→ **Stored items from a collection**

▬▬▬▬▬▬

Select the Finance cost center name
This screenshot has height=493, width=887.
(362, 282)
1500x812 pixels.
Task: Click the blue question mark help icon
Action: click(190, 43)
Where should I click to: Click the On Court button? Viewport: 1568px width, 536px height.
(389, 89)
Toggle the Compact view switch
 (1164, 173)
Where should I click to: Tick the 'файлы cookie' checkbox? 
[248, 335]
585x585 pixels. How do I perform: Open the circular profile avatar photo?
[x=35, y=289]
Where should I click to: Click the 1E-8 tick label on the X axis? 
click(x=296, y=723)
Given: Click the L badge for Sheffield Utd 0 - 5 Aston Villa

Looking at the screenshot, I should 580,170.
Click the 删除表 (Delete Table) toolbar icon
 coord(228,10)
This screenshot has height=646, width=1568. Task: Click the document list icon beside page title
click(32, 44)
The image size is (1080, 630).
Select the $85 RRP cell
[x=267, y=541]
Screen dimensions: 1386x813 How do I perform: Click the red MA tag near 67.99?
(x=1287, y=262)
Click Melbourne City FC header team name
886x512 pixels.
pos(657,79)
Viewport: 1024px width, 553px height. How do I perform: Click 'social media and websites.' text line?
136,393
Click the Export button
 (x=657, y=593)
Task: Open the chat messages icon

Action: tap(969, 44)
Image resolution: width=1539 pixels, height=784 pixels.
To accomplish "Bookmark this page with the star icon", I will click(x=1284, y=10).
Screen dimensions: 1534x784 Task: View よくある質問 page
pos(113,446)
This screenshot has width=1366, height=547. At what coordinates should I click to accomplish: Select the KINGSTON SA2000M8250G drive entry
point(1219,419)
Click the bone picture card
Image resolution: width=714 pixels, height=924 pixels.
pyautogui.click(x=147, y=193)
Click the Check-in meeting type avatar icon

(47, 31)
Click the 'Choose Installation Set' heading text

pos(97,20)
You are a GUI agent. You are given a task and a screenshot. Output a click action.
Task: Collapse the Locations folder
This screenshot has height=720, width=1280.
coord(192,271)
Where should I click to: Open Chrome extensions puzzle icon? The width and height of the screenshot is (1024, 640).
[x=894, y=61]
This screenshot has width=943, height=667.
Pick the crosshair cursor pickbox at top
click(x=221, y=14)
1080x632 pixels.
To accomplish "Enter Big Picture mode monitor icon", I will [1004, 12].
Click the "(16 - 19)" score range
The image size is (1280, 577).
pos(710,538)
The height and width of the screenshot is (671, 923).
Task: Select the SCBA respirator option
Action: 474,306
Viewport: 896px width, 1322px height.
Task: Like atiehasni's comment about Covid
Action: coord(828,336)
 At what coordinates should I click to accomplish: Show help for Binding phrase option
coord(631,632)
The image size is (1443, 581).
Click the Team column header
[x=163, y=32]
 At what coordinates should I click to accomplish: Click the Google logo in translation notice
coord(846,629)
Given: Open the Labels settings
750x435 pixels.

▬▬▬▬▬▬

→ **Exercise objective**
Every line above must be repeated exactly as it appears.

→ **Answer for the task**
Select the Finance cost center name
This screenshot has height=493, width=887.
(362, 282)
1500x812 pixels.
Task: Click the blue question mark help icon
Action: click(190, 43)
Where should I click to: Click the On Court button? Viewport: 1568px width, 536px height.
(389, 89)
Toggle the Compact view switch
 (1164, 173)
Where should I click to: Tick the 'файлы cookie' checkbox? 
[248, 335]
585x585 pixels. How do I perform: Open the circular profile avatar photo?
[x=35, y=289]
Where should I click to: Click the 1E-8 tick label on the X axis? 
click(x=296, y=723)
Given: Click the L badge for Sheffield Utd 0 - 5 Aston Villa

Looking at the screenshot, I should 580,170.
Click the 删除表 (Delete Table) toolbar icon
 coord(228,10)
This screenshot has height=646, width=1568. Task: Click the document list icon beside page title
click(32, 44)
The image size is (1080, 630).
Select the $85 RRP cell
[x=267, y=541]
Screen dimensions: 1386x813 How do I perform: Click the red MA tag near 67.99?
(x=1287, y=262)
Click Melbourne City FC header team name
886x512 pixels.
pos(657,79)
Viewport: 1024px width, 553px height. How do I perform: Click 'social media and websites.' text line?
136,393
Click the Export button
 (x=657, y=593)
Task: Open the chat messages icon

Action: tap(969, 44)
Image resolution: width=1539 pixels, height=784 pixels.
To accomplish "Bookmark this page with the star icon", I will click(x=1284, y=10).
Screen dimensions: 1534x784 Task: View よくある質問 page
pos(113,446)
This screenshot has width=1366, height=547. At what coordinates should I click to accomplish: Select the KINGSTON SA2000M8250G drive entry
point(1219,419)
Click the bone picture card
Image resolution: width=714 pixels, height=924 pixels.
pyautogui.click(x=147, y=193)
Click the Check-in meeting type avatar icon

(47, 31)
Click the 'Choose Installation Set' heading text

pos(97,20)
You are a GUI agent. You are given a task and a screenshot. Output a click action.
Task: Collapse the Locations folder
This screenshot has height=720, width=1280.
coord(192,271)
Where should I click to: Open Chrome extensions puzzle icon? The width and height of the screenshot is (1024, 640).
[x=894, y=61]
This screenshot has width=943, height=667.
Pick the crosshair cursor pickbox at top
click(x=221, y=14)
1080x632 pixels.
To accomplish "Enter Big Picture mode monitor icon", I will [1004, 12].
Click the "(16 - 19)" score range
The image size is (1280, 577).
pos(710,538)
The height and width of the screenshot is (671, 923).
Task: Select the SCBA respirator option
Action: 474,306
Viewport: 896px width, 1322px height.
Task: Like atiehasni's comment about Covid
Action: coord(828,336)
 At what coordinates should I click to accomplish: Show help for Binding phrase option
coord(631,632)
The image size is (1443, 581).
Click the Team column header
[x=163, y=32]
 At what coordinates should I click to accomplish: Click the Google logo in translation notice
coord(846,629)
Given: Open the Labels settings
750x435 pixels.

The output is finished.